» **Set task**:
Copy out the lines of the material word for word, starting at the line that contains "You are a computer-use agent. Screen" and continuing through the end of the material, with both ends included.

(Collected data)
============
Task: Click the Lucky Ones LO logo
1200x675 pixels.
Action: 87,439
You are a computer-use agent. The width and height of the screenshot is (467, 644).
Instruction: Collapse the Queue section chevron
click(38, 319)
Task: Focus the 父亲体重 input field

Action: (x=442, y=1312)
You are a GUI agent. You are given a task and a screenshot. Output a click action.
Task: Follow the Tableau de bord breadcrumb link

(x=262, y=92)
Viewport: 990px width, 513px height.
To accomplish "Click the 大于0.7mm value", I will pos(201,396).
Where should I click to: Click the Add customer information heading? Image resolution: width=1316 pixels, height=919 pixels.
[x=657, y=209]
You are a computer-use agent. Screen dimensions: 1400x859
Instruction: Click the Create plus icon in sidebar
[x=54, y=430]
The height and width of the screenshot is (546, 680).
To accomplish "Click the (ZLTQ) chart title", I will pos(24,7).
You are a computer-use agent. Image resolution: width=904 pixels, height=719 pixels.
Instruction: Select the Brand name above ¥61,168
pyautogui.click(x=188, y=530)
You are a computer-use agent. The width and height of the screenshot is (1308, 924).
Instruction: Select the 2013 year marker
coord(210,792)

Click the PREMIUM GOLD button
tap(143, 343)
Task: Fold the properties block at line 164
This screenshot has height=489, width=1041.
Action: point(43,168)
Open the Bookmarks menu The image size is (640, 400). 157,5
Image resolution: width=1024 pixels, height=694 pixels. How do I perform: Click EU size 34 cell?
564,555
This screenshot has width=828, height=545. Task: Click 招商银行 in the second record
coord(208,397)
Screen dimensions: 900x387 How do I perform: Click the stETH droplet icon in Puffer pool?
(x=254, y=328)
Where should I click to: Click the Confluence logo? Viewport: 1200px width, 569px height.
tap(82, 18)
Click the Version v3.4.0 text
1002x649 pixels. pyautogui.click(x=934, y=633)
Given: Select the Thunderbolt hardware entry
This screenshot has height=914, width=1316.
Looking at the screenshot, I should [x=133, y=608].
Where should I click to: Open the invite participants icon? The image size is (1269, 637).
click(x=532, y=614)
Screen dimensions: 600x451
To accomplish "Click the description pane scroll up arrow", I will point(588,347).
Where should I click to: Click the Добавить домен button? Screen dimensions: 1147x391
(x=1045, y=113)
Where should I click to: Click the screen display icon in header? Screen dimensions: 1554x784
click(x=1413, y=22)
============
» **Worked solution**:
You are a computer-use agent. Screen dimensions: 1400x859
Instruction: Click the Create plus icon in sidebar
[x=54, y=430]
The height and width of the screenshot is (546, 680).
To accomplish "Click the (ZLTQ) chart title", I will pos(24,7).
You are a computer-use agent. Image resolution: width=904 pixels, height=719 pixels.
Instruction: Select the Brand name above ¥61,168
pyautogui.click(x=188, y=530)
You are a computer-use agent. The width and height of the screenshot is (1308, 924).
Instruction: Select the 2013 year marker
coord(210,792)

Click the PREMIUM GOLD button
tap(143, 343)
Task: Fold the properties block at line 164
This screenshot has height=489, width=1041.
Action: point(43,168)
Open the Bookmarks menu The image size is (640, 400). 157,5
Image resolution: width=1024 pixels, height=694 pixels. How do I perform: Click EU size 34 cell?
564,555
This screenshot has width=828, height=545. Task: Click 招商银行 in the second record
coord(208,397)
Screen dimensions: 900x387 How do I perform: Click the stETH droplet icon in Puffer pool?
(x=254, y=328)
Where should I click to: Click the Confluence logo? Viewport: 1200px width, 569px height.
tap(82, 18)
Click the Version v3.4.0 text
1002x649 pixels. pyautogui.click(x=934, y=633)
Given: Select the Thunderbolt hardware entry
This screenshot has height=914, width=1316.
Looking at the screenshot, I should [x=133, y=608].
Where should I click to: Open the invite participants icon? The image size is (1269, 637).
click(x=532, y=614)
Screen dimensions: 600x451
To accomplish "Click the description pane scroll up arrow", I will point(588,347).
Where should I click to: Click the Добавить домен button? Screen dimensions: 1147x391
(x=1045, y=113)
Where should I click to: Click the screen display icon in header? Screen dimensions: 1554x784
click(x=1413, y=22)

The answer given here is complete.